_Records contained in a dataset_
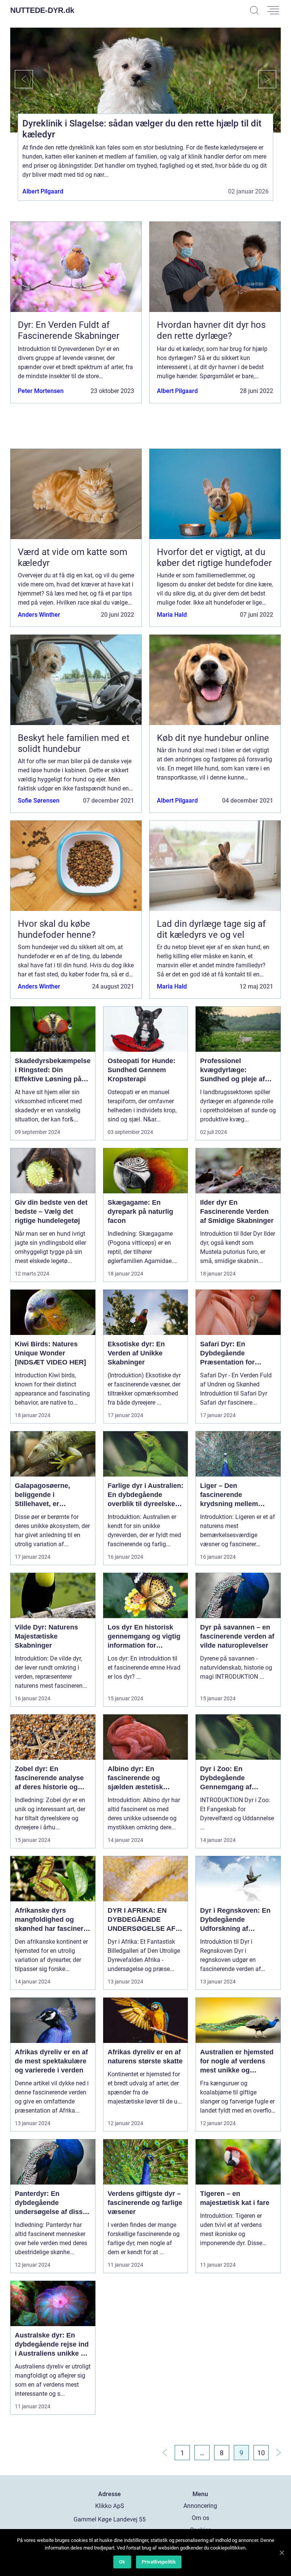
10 (261, 2453)
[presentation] (21, 79)
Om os (200, 2517)
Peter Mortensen (41, 391)
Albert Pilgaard (42, 191)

_Try it_
Word for word, return the records shown above without their pictures.

_Response_
10 (261, 2453)
[presentation] (21, 79)
Om os (200, 2517)
Peter Mortensen (41, 391)
Albert Pilgaard (42, 191)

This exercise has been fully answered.